*WORK REQUEST*.
After locating the line with "Task: Expand the This PC tree node", set down that line and all the lines that follow it, unchanged, to the end of the records; omit the pictures.

● ● ● ●

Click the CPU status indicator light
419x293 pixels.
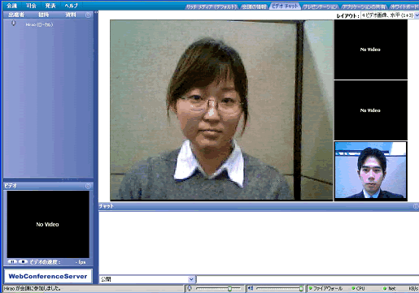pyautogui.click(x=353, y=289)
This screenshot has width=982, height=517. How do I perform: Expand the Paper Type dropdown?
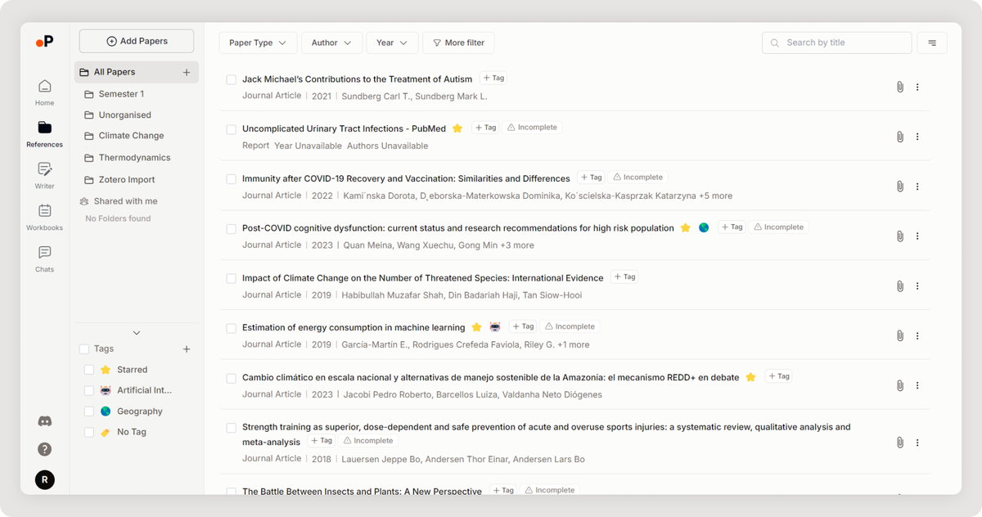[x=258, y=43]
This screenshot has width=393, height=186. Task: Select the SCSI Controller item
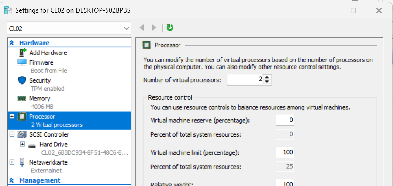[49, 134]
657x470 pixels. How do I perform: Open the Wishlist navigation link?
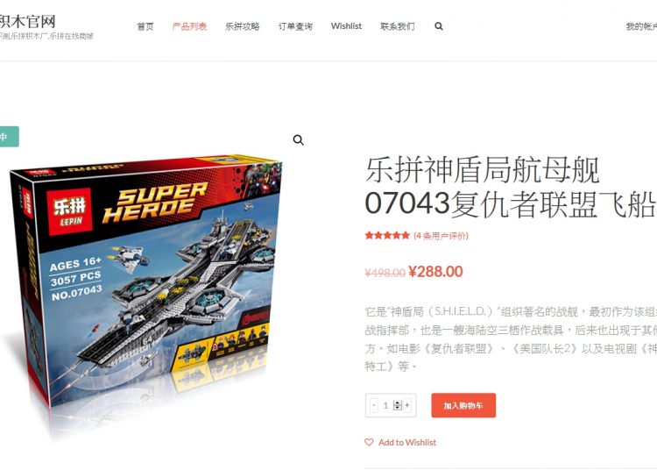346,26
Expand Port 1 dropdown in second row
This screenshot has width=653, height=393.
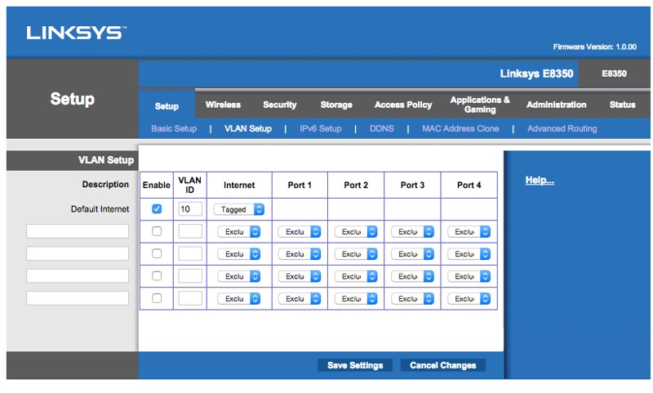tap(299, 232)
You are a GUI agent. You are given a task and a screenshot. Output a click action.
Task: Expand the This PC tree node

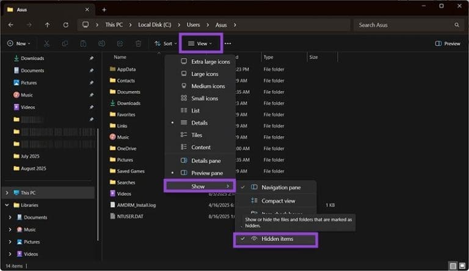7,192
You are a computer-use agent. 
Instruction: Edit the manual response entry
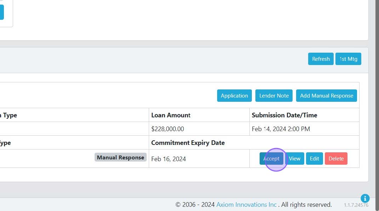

● ● ● ●

*SOLUTION FOR THIS TASK*.
Task: Expand the This PC tree node

7,192
You are a computer-use agent. 
Instruction: Edit the manual response entry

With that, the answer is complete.